• The task
Only the lines from the one containing "Screen dimensions: 921x598" to the end of the listing below should be returned, exactly as written and without pictures.

• Working data

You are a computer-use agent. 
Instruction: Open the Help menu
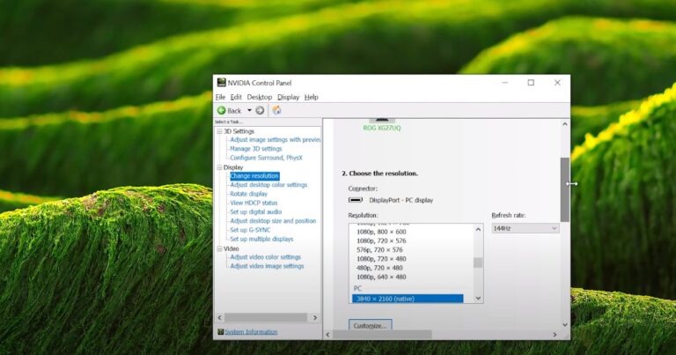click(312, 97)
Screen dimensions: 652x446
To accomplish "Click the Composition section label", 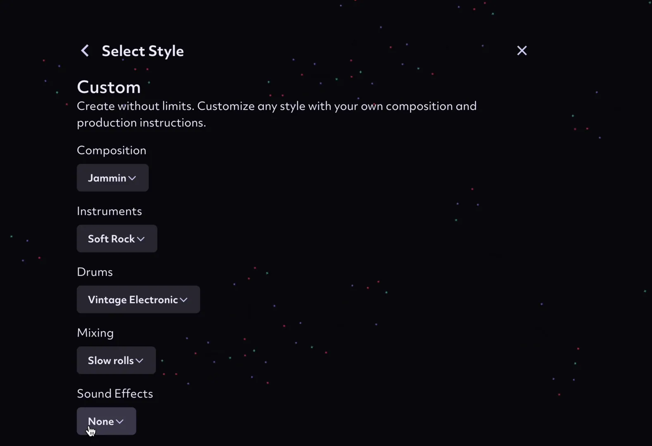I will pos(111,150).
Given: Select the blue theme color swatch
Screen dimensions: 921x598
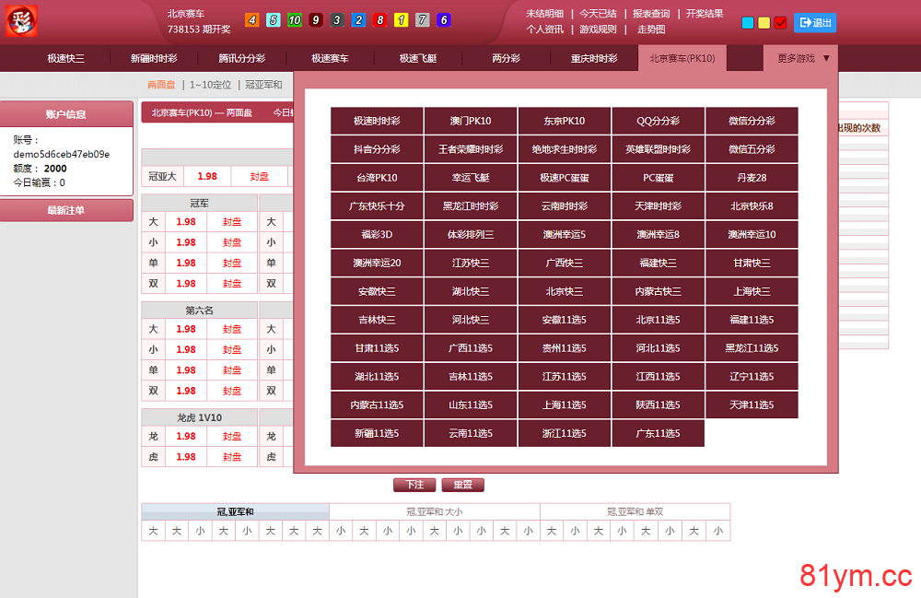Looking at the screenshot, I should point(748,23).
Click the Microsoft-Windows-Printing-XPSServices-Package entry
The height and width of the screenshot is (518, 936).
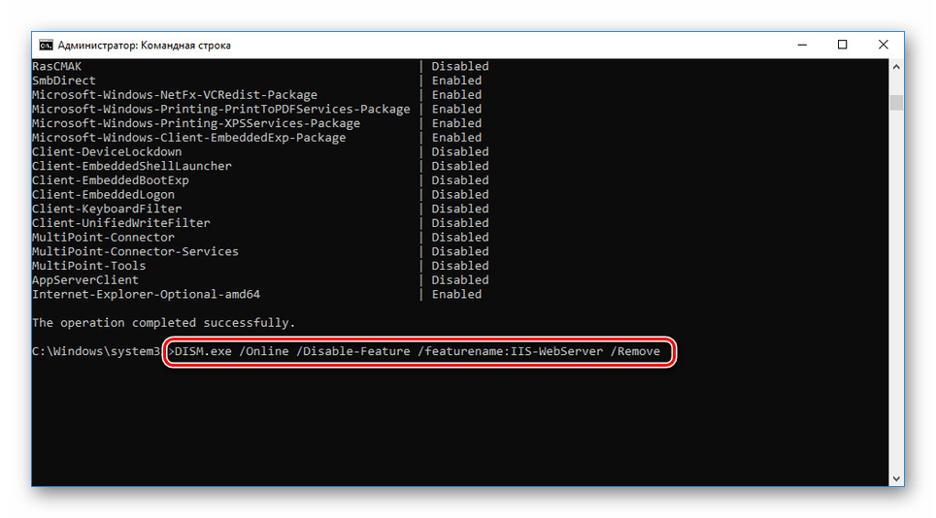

• Answer box
Screen dimensions: 921x598
Looking at the screenshot, I should point(748,23).
Click the Microsoft-Windows-Printing-XPSServices-Package entry
The height and width of the screenshot is (518, 936).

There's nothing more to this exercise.